'''
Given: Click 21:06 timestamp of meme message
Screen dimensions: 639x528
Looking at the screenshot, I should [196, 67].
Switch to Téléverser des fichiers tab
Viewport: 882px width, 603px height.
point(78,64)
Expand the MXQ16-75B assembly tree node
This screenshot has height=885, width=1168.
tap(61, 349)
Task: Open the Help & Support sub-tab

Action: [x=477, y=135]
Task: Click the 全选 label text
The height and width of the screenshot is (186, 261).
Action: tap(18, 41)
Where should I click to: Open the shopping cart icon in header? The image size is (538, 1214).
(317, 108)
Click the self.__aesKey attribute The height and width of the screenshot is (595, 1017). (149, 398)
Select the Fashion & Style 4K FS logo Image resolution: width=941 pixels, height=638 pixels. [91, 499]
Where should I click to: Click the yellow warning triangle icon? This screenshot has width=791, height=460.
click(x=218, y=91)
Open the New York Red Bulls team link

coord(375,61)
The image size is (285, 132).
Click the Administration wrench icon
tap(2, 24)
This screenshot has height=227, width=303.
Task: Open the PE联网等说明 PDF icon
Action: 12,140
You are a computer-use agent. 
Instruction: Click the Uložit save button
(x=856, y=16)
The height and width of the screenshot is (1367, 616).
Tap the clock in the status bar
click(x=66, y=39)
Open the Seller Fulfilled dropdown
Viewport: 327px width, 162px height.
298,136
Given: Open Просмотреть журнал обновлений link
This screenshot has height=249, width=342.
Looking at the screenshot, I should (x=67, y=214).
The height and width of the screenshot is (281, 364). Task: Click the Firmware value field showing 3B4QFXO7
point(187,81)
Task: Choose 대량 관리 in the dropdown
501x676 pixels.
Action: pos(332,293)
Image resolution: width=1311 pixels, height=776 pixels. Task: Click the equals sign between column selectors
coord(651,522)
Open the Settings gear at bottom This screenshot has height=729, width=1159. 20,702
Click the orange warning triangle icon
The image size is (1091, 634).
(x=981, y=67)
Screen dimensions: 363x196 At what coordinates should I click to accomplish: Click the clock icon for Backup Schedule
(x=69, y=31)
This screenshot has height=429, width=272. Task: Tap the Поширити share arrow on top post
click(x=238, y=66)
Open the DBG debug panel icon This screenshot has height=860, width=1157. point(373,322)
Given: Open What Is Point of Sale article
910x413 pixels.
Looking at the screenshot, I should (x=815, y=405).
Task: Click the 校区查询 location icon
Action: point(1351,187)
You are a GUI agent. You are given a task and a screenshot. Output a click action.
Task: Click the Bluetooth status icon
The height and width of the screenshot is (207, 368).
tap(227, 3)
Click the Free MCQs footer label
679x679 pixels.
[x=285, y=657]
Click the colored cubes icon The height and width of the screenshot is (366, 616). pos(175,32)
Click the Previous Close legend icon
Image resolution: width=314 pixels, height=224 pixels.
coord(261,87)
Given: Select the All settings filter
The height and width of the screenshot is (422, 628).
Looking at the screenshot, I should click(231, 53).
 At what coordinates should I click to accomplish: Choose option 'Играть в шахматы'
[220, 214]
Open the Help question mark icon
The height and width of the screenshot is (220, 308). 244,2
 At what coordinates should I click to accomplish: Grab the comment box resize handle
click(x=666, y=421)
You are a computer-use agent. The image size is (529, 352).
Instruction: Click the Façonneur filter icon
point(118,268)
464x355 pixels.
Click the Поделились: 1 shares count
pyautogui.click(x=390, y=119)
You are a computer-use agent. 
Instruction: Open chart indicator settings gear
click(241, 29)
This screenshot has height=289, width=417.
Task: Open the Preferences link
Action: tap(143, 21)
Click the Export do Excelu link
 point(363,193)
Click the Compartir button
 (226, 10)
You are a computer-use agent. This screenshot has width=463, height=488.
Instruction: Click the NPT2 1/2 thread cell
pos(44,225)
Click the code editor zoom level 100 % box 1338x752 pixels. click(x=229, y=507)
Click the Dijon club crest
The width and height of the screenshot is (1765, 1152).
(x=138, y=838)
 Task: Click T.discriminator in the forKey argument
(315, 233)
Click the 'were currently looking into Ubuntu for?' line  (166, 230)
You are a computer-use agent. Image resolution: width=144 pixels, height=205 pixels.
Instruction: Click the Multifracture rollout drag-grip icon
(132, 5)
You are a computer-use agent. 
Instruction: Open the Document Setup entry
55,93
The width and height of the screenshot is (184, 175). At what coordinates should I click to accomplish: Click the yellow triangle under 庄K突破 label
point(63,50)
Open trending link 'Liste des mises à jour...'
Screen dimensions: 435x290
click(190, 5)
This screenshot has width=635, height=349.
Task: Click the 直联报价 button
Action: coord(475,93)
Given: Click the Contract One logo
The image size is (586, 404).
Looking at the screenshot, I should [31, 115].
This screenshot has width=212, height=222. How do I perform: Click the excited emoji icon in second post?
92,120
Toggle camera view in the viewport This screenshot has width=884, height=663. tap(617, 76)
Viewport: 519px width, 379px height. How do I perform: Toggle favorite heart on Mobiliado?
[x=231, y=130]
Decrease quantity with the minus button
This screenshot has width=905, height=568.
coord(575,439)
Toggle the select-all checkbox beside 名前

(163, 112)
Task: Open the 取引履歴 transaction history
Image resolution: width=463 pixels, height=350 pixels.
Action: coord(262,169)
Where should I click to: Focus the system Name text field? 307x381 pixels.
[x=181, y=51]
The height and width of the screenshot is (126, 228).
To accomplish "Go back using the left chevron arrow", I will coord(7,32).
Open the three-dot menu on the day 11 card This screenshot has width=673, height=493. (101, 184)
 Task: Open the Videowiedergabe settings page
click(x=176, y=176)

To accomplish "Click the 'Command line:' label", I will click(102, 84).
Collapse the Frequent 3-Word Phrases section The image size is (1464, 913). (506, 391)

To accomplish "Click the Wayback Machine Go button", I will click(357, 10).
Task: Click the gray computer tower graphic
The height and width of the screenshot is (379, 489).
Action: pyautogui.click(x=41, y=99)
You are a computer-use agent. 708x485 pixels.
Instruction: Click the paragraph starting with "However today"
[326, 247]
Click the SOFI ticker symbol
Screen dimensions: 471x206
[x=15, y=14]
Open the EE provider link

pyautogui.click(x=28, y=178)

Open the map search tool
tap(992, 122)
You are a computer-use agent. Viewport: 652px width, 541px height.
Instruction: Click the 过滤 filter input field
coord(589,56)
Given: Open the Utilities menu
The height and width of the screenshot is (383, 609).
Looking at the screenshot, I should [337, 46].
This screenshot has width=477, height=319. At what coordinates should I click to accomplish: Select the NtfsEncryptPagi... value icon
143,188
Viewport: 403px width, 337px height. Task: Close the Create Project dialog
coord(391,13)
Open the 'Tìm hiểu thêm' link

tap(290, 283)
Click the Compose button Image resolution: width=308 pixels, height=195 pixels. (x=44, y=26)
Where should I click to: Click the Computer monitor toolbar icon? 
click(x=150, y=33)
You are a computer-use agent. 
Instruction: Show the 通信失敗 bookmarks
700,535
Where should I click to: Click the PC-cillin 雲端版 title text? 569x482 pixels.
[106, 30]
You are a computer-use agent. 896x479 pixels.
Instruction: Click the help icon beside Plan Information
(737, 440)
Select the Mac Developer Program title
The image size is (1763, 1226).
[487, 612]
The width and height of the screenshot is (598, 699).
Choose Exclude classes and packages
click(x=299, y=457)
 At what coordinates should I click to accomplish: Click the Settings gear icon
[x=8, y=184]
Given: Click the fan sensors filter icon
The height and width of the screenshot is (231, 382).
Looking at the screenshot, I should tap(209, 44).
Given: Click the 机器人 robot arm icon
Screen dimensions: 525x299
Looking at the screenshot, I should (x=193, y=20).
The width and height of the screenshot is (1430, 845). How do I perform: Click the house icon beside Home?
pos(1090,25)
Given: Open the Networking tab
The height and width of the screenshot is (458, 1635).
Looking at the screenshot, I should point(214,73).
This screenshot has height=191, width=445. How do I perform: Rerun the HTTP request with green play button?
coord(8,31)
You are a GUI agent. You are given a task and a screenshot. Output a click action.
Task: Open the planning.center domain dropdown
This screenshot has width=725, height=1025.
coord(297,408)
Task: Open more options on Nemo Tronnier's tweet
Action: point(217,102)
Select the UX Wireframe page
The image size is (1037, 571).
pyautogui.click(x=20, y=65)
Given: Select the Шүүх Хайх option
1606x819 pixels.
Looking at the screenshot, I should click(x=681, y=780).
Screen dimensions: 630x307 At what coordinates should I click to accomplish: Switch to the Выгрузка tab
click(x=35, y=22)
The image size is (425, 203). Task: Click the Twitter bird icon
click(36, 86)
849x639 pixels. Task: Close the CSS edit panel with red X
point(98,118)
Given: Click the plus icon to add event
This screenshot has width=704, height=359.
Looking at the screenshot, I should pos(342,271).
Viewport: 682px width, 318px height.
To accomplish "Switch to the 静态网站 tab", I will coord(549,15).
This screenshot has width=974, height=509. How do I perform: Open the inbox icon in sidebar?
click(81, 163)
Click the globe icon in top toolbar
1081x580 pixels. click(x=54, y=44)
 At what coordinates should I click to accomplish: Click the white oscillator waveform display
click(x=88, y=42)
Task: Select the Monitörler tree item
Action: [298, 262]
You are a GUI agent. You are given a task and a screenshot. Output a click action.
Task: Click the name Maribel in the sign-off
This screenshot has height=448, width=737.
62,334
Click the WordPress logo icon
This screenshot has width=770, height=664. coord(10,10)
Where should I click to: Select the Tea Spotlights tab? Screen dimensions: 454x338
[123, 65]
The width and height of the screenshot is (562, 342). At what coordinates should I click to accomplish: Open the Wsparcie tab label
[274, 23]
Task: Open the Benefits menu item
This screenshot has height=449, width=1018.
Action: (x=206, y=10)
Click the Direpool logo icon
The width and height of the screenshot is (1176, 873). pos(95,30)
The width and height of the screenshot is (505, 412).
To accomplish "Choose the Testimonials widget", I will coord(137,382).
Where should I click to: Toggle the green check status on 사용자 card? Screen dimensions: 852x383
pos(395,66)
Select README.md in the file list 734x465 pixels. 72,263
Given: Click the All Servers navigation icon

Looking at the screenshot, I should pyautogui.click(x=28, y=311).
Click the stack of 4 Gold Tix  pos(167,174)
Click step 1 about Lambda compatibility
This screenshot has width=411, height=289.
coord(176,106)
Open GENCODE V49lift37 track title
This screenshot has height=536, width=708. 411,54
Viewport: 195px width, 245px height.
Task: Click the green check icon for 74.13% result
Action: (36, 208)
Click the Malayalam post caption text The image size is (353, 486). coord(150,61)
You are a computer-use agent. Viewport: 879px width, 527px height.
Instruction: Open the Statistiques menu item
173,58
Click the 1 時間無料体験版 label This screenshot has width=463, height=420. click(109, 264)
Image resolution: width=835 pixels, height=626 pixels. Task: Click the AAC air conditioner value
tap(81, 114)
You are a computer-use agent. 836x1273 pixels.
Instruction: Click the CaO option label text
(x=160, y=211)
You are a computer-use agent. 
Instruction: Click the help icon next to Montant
'''
How to complete this task:
From the material above, set down exactly the lines between the line holding "Task: Open the 取引履歴 transaction history" and the line holding "Open the three-dot", inclusive. Include nothing else.

Written response:
Task: Open the 取引履歴 transaction history
Image resolution: width=463 pixels, height=350 pixels.
Action: coord(262,169)
Where should I click to: Focus the system Name text field? 307x381 pixels.
[x=181, y=51]
The height and width of the screenshot is (126, 228).
To accomplish "Go back using the left chevron arrow", I will coord(7,32).
Open the three-dot menu on the day 11 card This screenshot has width=673, height=493. (101, 184)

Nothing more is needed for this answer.